Recently, the Help Me Grow Program became the newest members of our village. They come to our home to help Rowan get stronger. They work together to help him defy the odds fighting so strongly against him. Just this morning the intervention specialist said to me, “Wow he’s such a rock star! He looks terrible on paper but he just pushes through until he can do it.” Her words resounded in my head. He really IS a rock star. So resilient and determined and yet sure of himself and kind natured throughout all of the frustrations he encounters. This little boy of mine continually amazes me with everything he does. 

The village-member that holds one of the most special spots in our hearts is Rowan’s pediatrician. My husband and I cannot say enough good things about this man. He met with us when I was 28 weeks pregnant to go over all of the questions and concerns we had and continued seeing Rowan since he was born. He treats Rowan as if he was his own flesh and blood, and is determined to get him all of the best specialists available in the tri-state area. He blocks out extra time for our appointments to make sure he is thoroughly updated. He responds to our concerned emails at all hours of the day or night. And he continuously goes far above and beyond the expectations of a pediatrician’s responsibilities.

So many mamas of IUGR babies dread well visits with their pediatrician out of fear for what they will be told. Many pediatricians ridicule them for their child’s slow growth and place uneducated blame onto the parents. I cannot imagine the added stress of not having your child’s care team on your side, cheering you on… And I’m so thankful we don’t have to worry about that. With that said, we have had our share of bad experiences. However, we chose to seek out second opinions, leading us to the right doctors, who are a perfect fit for our needs, and that build us up and steer us in the right direction. 

To Rowan, these people are his family. He knows them well and sees them more than most. For a stay at home medical mama like myself, these people are my friends, conversationalists, and my only adult interaction during the day. Even though all of the appointments and specialists are overwhelming, we are beyond blessed to have each and every one of them as a part of our village, our tribe, our extended family.
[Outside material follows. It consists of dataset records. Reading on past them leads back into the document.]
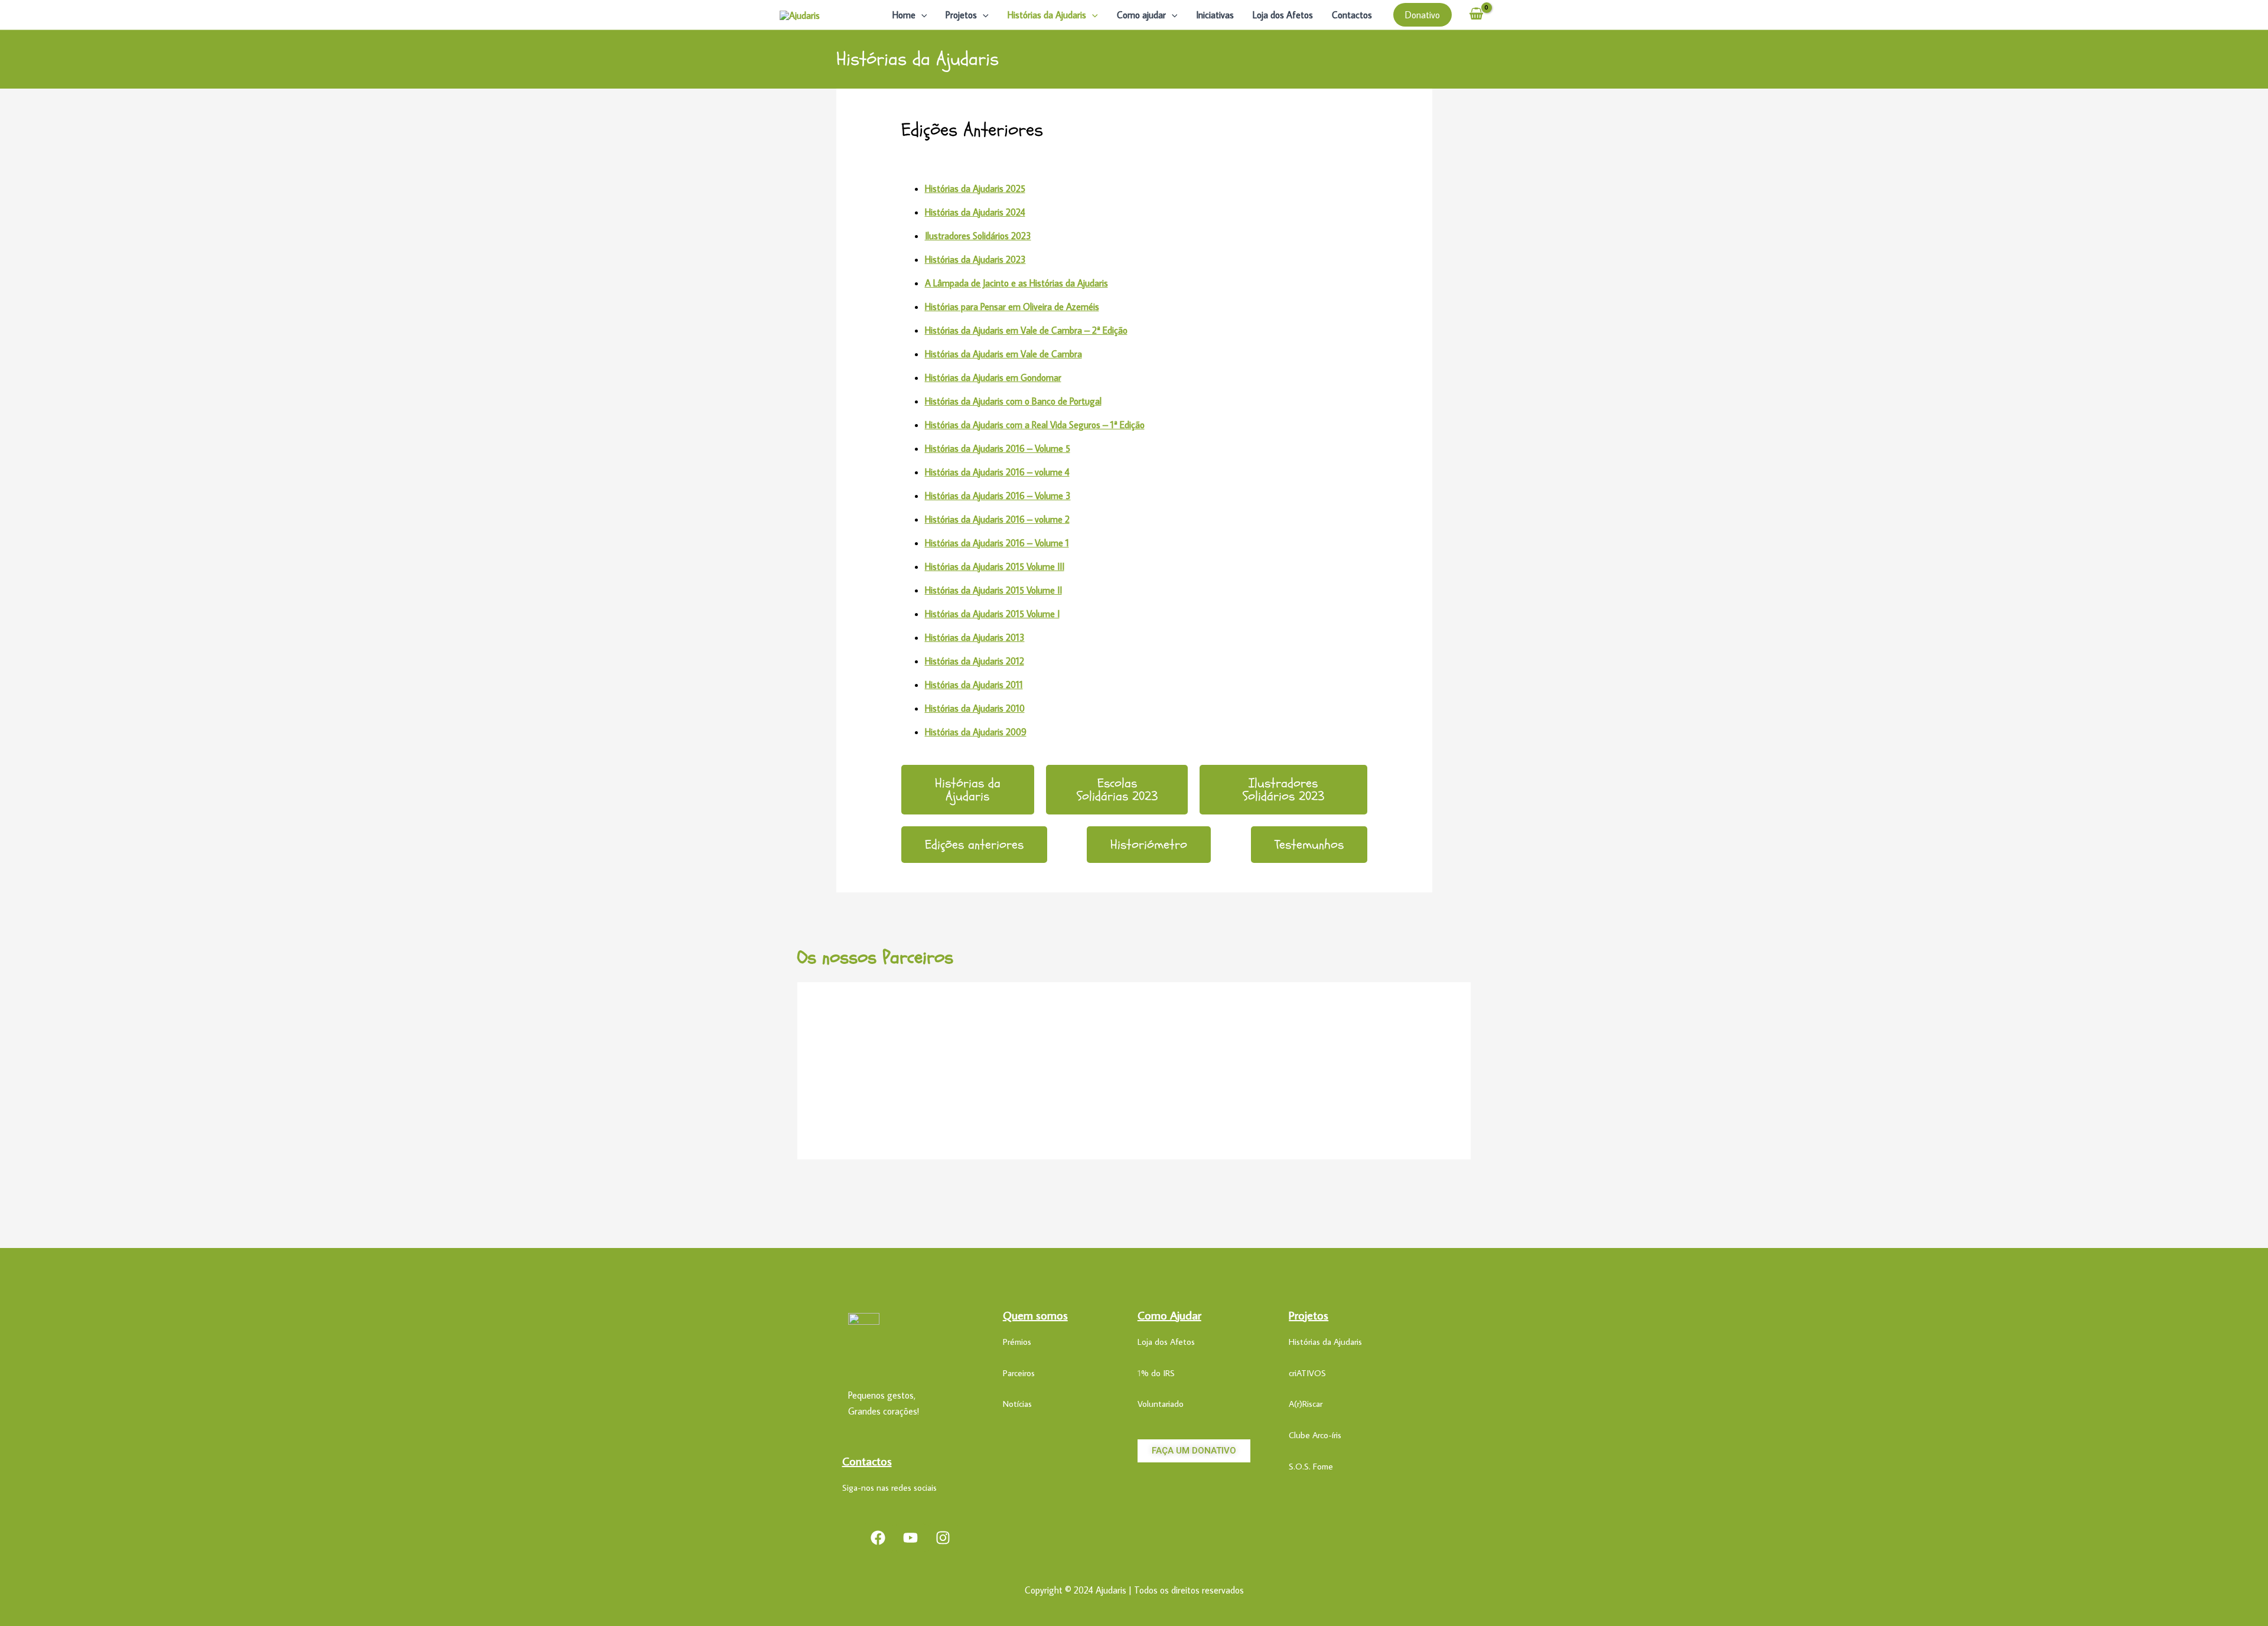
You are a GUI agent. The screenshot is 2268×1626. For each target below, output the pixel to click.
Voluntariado (1161, 1403)
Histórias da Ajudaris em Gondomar (993, 377)
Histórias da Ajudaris (1047, 15)
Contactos (1352, 15)
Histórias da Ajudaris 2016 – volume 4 (997, 472)
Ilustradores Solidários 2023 (978, 236)
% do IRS (1158, 1373)
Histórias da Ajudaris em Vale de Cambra (1003, 354)
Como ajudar (1141, 15)
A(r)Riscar (1305, 1403)
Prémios (1017, 1341)
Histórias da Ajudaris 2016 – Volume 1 (997, 543)
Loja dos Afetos (1283, 15)
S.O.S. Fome (1311, 1466)
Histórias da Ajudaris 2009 (976, 732)
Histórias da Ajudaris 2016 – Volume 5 (997, 448)
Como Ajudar (1169, 1314)
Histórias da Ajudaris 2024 (975, 212)
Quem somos (1035, 1314)
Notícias (1017, 1403)
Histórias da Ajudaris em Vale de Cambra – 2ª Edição (1026, 330)
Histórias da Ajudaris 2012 (974, 661)
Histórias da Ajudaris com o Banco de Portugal (1013, 401)
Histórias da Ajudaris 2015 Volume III (994, 566)
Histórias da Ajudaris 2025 (975, 188)
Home (903, 15)
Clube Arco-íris (1315, 1435)
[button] (921, 15)
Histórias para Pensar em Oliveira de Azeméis (1012, 306)
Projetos (961, 15)
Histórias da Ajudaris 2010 (975, 708)
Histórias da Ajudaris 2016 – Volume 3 (998, 495)
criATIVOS (1307, 1373)
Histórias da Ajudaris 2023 (975, 259)
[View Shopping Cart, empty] (1476, 15)
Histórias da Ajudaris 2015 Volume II (993, 590)
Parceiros (1019, 1373)
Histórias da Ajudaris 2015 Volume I (992, 614)
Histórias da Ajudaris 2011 (974, 684)
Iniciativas (1215, 15)
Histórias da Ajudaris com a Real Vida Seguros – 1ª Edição (1035, 425)
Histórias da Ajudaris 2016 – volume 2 (997, 519)
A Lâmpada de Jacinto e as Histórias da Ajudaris (1016, 283)
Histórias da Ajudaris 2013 (975, 637)
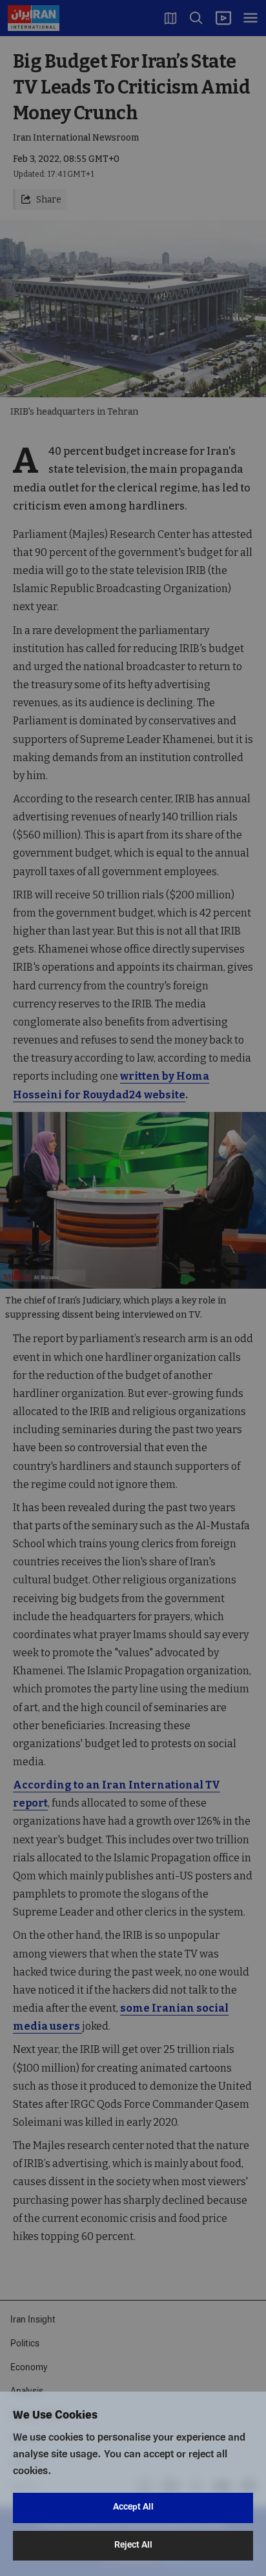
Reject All (133, 2545)
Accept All (133, 2507)
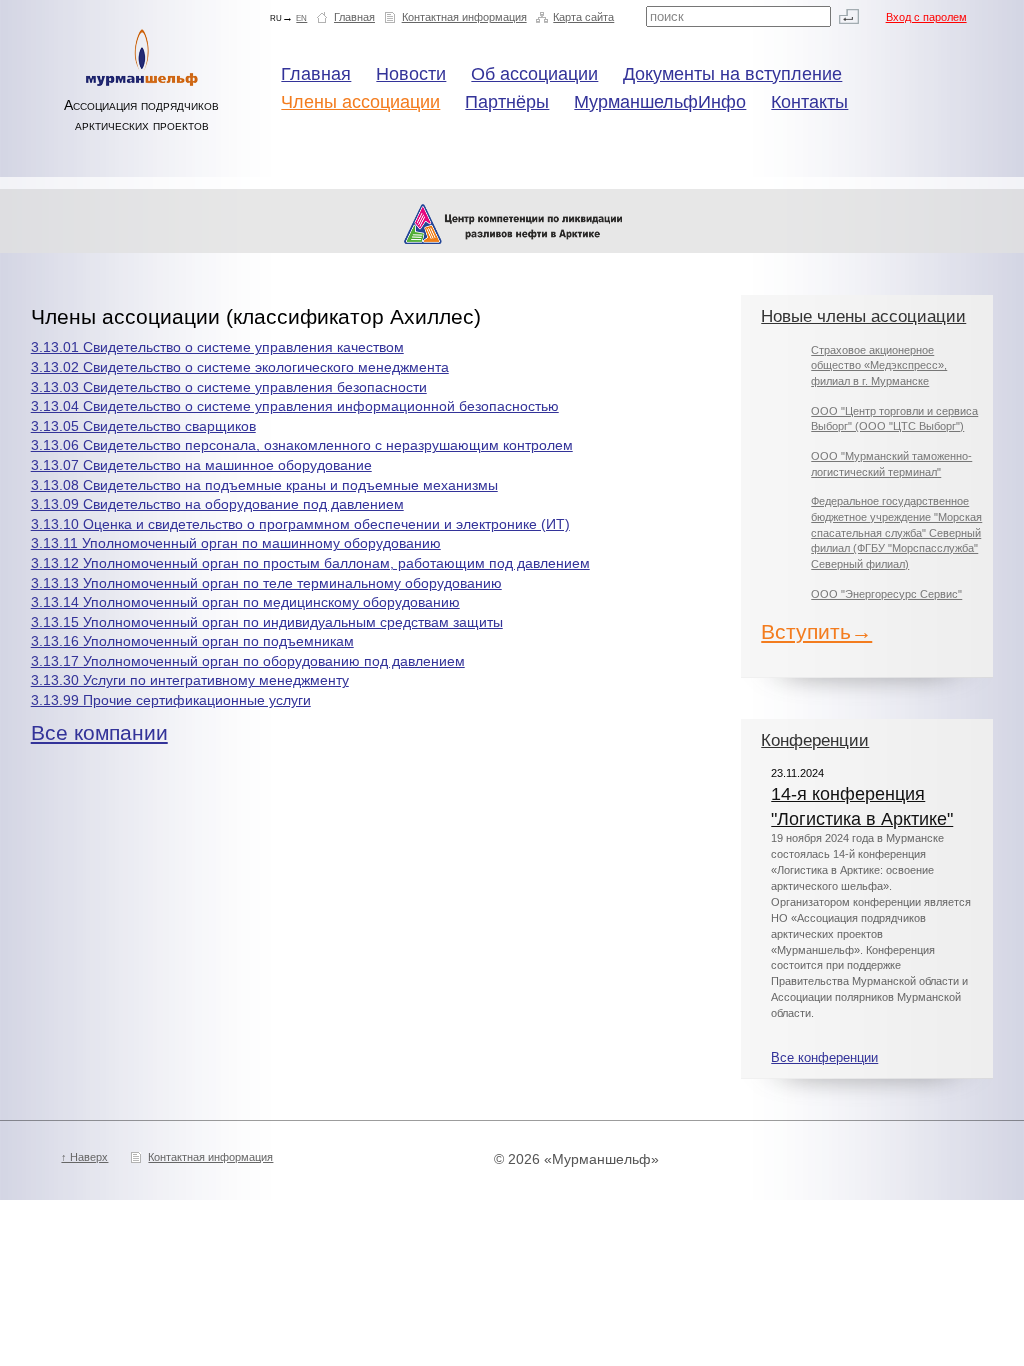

To save the best for last, we are also fortunate to have exceptional friends and family to round out our village. The people who help us navigate through it all—the frazzled phone calls, the worried tears, the disappointing medical results, and our cheerleaders when we’ve hit our breaking point. These are the people who love Rowan as much as we do. The family we grew up with, the friends we went to school with, and the new friends we’ve met during Rowan’s journey. During the last 16 months we have met some of our closest friends because they are families going through similar struggles and obstacles. Finding people you relate to and who truly understand the rollercoaster of emotions you’re going through is a beautiful silver lining to our situation.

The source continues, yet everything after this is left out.